§ **Written problem 1**
Decide whether each statement below agrees with the news report on the conversion dispute. Answer yes or no for each, and quote the words of the report that settle it.
(a) The Shah Alam judge interviewed the children on August 18, 2017.
(b) The children were converted to Islam in May 2017.
(c) The younger child, a boy, was five years old at the time of the interview.
§ **Written problem 2**
Name every person mentioned by name in the news report on the conversion dispute.
§ **Written problem 3**
Take the news report on the conversion dispute further, continuing on from its final sentence.

§ **Selected passage**
• • •
In conversion dispute, lawyer cautions against relying on children’s views of Islam

Ida Lim
Lawyer K. Shanmuga speaks to reporters on case involving a Buddhist father and Muslim convert mother over their two children's unilateral conversion to Islam, July 12, 2018. ― Picture by Azneal Ishak

KUALA LUMPUR, July 12 — The court should be careful not to put too much weight into two young children’s comments on what they think about Islam, a lawyer has said.

This is in relation to a legal dispute between a Buddhist father and a Muslim convert mother over their children’s religious status.

The Buddhist father’s lawyer K. Shanmuga noted that the lawyers for the Federal Territories Islamic authorities had said that the two children were allegedly “attracted” to Islam.

Shanmuga said the lawyers had based their claim on the remarks of a Shah Alam High Court judge who had interviewed the two children before deciding on child custody, noting that the judge did not mention anything about the duo being “attracted” to Islam.

“There’s nothing about ‘attracted’. They just wanted to follow the mother,” he told the High Court in Kuala Lumpur.

Shanmuga had read out the High Court in Shah Alam judge Hayatul Akmal Abdul Aziz’s comments, who interviewed the children on August 18, 2017 on why they had went to the mosque and whether they were forced by their mother to do so.

According to the excerpt, Hayatul had said the elder child, a girl then aged just slightly more than nine, “informed me that they were the one who had wanted to follow their mother to the mosque”.

The excerpt also showed the Shah Alam judge stating that the girl had said she was the one who had wanted to fast and wear the hijab or Muslim headscarf “even though the mother didn’t ask her to do so”, with the judge also saying: “The young boy who was five years old was a bit quiet initially but once he warmed up to me, he concurs with his sister.

Shanmuga noted that the Shah Alam judge’s interview with the children was about a year after they were unilaterally converted to Islam in May 2016 by the Muslim convert mother, also pointing out the children were “still young”.
• • •
§ **Data shown**
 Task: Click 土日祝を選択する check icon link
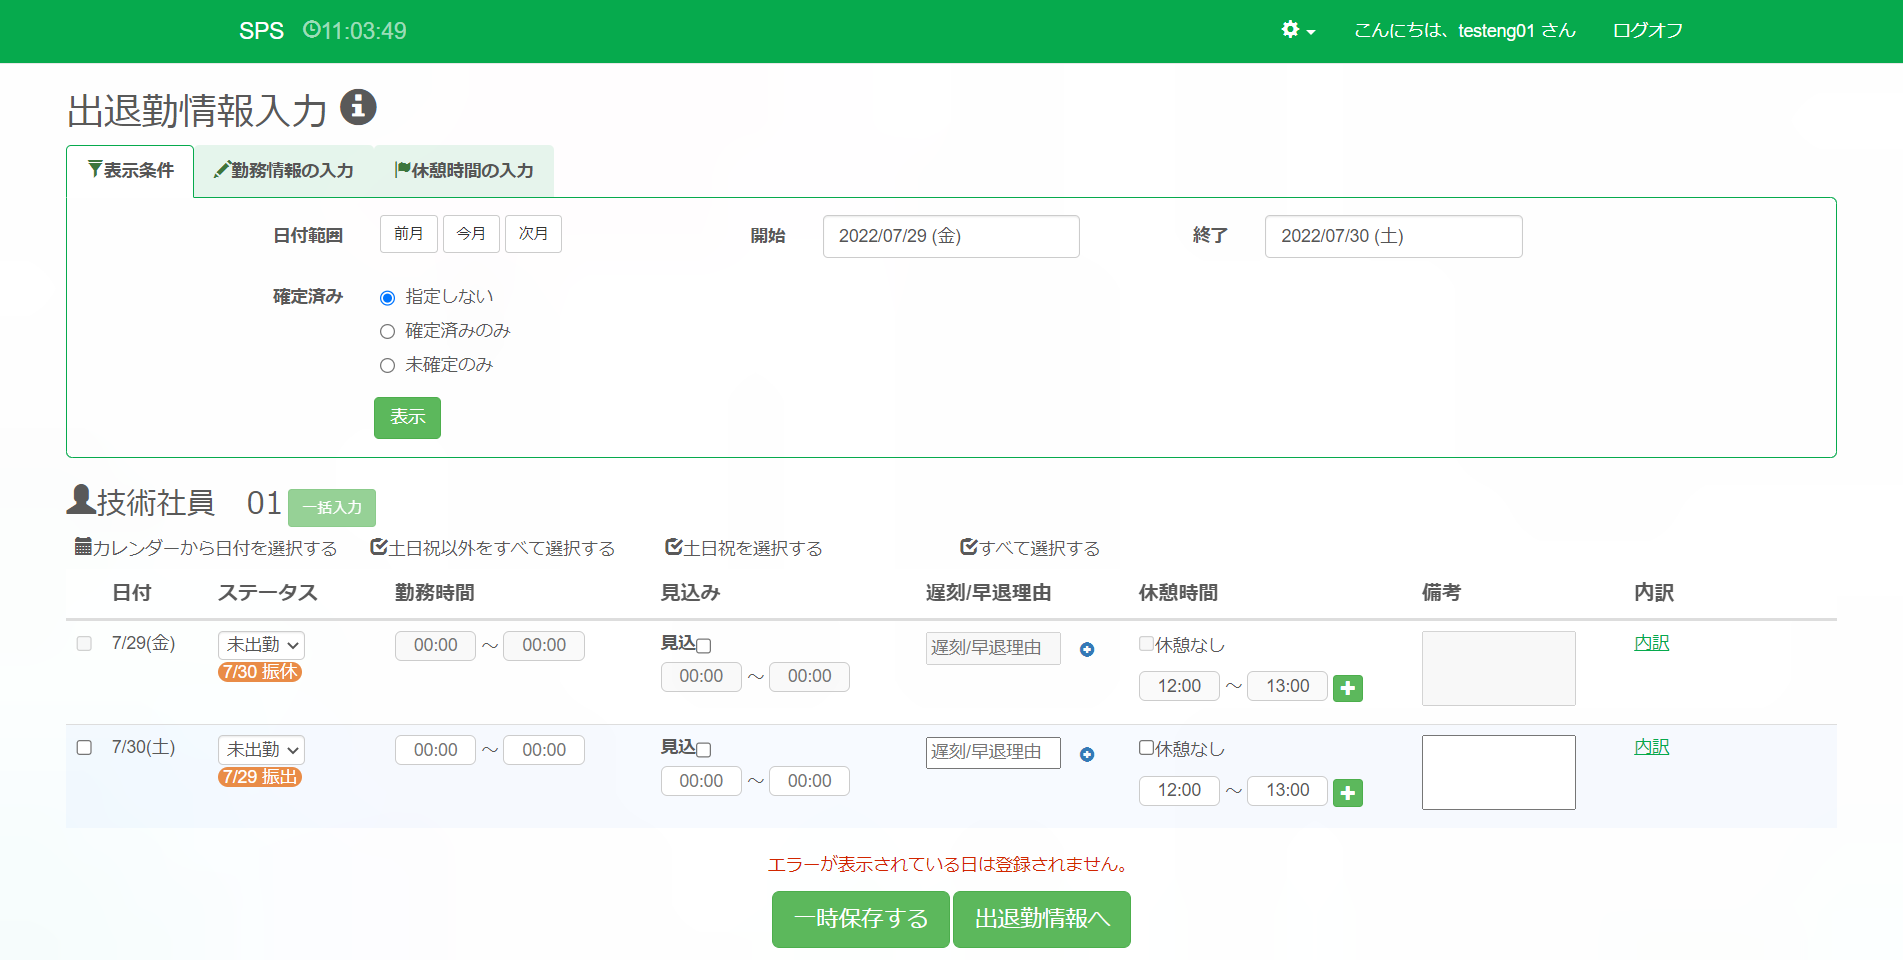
• • •
§ **Expected answer 1**
(a) Yes: "who interviewed the children on August 18, 2017"
(b) No: "unilaterally converted to Islam in May 2016"
(c) Yes: "The young boy who was five years old"

§ **Expected answer 2**
Ida Lim, K. Shanmuga, Azneal Ishak, Hayatul Akmal Abdul Aziz

§ **Expected answer 3**
“Given their age, it should not be something taken too much into consideration at this stage,” he said.

“Perhaps at the older stage, at their teens,” he added.

“We are talking about a child only aged three at the time of conversion and seven or eight (years old) for the girl,” he said.

Today was the second day of hearing of the Buddhist father’s legal challenge to invalidate the 2016 unilateral conversion to Islam and certificates of conversion of his two children, who were born in a civil marriage when his now ex-wife was still a Buddhist.

The names of the family, including the father and mother aged 46 and 42 respectively, cannot be disclosed due to a court order.

The lawsuit filed on June 14, 2016 is against five respondents, namely the Federal Territories Islamic Religious Department (JAWI) director-general, the Federal Territories Registrar of Muslim Converts, the education ministry director-general, the government of Malaysia and the Muslim convert mother.

The two children, then aged eight and three, were converted to Islam on May 11, 2016 without the father’s knowledge and consent. That was also the day that he had filed a fresh application for divorce at the Shah Alam High Court.

The elder child is now aged 10, while the younger child will be turning six later this year.

Earlier today, the Federal Territories Registrar of Muallafs or Muslim converts’ lawyer Datuk Sulaiman Abdullah had argued that it was not in the “best interest”of the two children for their conversion to Islam to be quashed.

Sulaiman had cited various matters to back his argument, including the two children allegedly saying on May 11, 2016 when asked by an Islamic officer that they “like” Islam, and their 2017 interview by the Shah Alam judge.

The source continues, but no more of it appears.